====== DATA PROVIDED
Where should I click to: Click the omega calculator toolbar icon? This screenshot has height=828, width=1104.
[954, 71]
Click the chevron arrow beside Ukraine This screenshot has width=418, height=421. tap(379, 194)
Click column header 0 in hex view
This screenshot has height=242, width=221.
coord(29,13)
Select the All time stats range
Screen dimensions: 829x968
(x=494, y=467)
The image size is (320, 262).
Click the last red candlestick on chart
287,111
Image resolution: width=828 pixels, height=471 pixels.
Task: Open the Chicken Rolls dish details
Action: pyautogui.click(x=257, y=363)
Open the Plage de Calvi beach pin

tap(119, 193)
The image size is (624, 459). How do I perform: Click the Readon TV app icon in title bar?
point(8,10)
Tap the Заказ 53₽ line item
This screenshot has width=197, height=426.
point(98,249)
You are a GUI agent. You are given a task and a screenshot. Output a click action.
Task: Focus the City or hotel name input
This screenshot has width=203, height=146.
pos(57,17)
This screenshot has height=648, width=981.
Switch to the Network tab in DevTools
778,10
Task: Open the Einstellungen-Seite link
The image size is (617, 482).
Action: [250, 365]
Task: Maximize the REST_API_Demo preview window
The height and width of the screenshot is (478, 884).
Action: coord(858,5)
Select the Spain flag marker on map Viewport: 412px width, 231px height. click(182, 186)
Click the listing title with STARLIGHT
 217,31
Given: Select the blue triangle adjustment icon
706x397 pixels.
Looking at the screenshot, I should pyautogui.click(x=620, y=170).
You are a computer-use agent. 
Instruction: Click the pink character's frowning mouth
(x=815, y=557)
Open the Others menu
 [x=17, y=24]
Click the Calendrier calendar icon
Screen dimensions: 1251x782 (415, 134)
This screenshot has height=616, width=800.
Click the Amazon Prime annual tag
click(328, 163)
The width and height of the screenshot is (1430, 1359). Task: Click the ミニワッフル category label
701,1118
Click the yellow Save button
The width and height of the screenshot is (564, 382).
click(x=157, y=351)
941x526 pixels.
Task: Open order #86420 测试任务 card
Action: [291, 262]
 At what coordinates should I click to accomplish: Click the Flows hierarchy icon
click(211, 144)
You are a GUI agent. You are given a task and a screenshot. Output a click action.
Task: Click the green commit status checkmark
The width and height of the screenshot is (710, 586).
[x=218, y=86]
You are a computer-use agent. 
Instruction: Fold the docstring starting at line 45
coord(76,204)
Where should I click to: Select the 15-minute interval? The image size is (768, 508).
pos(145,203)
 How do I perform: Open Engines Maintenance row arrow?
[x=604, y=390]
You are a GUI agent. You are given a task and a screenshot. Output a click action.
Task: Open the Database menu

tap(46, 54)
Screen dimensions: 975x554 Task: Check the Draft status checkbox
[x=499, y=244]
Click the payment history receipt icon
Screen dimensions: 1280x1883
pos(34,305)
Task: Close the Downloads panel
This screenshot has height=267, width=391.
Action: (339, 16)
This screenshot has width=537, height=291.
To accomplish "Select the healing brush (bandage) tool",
============
GIVEN TASK
Rewrite the records above as a numbered list, with blank lines left out.

THE RESULT
1. Where should I click to: Click the omega calculator toolbar icon? This screenshot has height=828, width=1104.
2. [954, 71]
3. Click the chevron arrow beside Ukraine This screenshot has width=418, height=421. tap(379, 194)
4. Click column header 0 in hex view
5. This screenshot has height=242, width=221.
6. coord(29,13)
7. Select the All time stats range
8. Screen dimensions: 829x968
9. (x=494, y=467)
10. The image size is (320, 262).
11. Click the last red candlestick on chart
12. 287,111
13. Image resolution: width=828 pixels, height=471 pixels.
14. Task: Open the Chicken Rolls dish details
15. Action: pyautogui.click(x=257, y=363)
16. Open the Plage de Calvi beach pin
17. tap(119, 193)
18. The image size is (624, 459). How do I perform: Click the Readon TV app icon in title bar?
19. point(8,10)
20. Tap the Заказ 53₽ line item
21. This screenshot has width=197, height=426.
22. point(98,249)
23. You are a GUI agent. You are given a task and a screenshot. Output a click action.
24. Task: Focus the City or hotel name input
25. This screenshot has width=203, height=146.
26. pos(57,17)
27. This screenshot has height=648, width=981.
28. Switch to the Network tab in DevTools
29. 778,10
30. Task: Open the Einstellungen-Seite link
31. The image size is (617, 482).
32. Action: [250, 365]
33. Task: Maximize the REST_API_Demo preview window
34. The height and width of the screenshot is (478, 884).
35. Action: coord(858,5)
36. Select the Spain flag marker on map Viewport: 412px width, 231px height. click(182, 186)
37. Click the listing title with STARLIGHT
38.  217,31
39. Given: Select the blue triangle adjustment icon
40. 706x397 pixels.
41. Looking at the screenshot, I should pyautogui.click(x=620, y=170).
42. You are a computer-use agent. 
43. Instruction: Click the pink character's frowning mouth
44. (x=815, y=557)
45. Open the Others menu
46.  [x=17, y=24]
47. Click the Calendrier calendar icon
48. Screen dimensions: 1251x782 (415, 134)
49. This screenshot has height=616, width=800.
50. Click the Amazon Prime annual tag
51. click(328, 163)
52. The width and height of the screenshot is (1430, 1359). Task: Click the ミニワッフル category label
53. 701,1118
54. Click the yellow Save button
55. The width and height of the screenshot is (564, 382).
56. click(x=157, y=351)
57. 941x526 pixels.
58. Task: Open order #86420 测试任务 card
59. Action: [291, 262]
60.  At what coordinates should I click to accomplish: Click the Flows hierarchy icon
61. click(211, 144)
62. You are a GUI agent. You are given a task and a screenshot. Output a click action.
63. Task: Click the green commit status checkmark
64. The width and height of the screenshot is (710, 586).
65. [x=218, y=86]
66. You are a computer-use agent. 
67. Instruction: Fold the docstring starting at line 45
68. coord(76,204)
69. Where should I click to: Select the 15-minute interval? The image size is (768, 508).
70. pos(145,203)
71.  How do I perform: Open Engines Maintenance row arrow?
72. [x=604, y=390]
73. You are a GUI agent. You are given a task and a screenshot. Output a click action.
74. Task: Open the Database menu
75. tap(46, 54)
76. Screen dimensions: 975x554 Task: Check the Draft status checkbox
77. [x=499, y=244]
78. Click the payment history receipt icon
79. Screen dimensions: 1280x1883
80. pos(34,305)
81. Task: Close the Downloads panel
82. This screenshot has height=267, width=391.
83. Action: (339, 16)
84. This screenshot has width=537, height=291.
85. To accomplish "Select the healing brush (bandage) tool",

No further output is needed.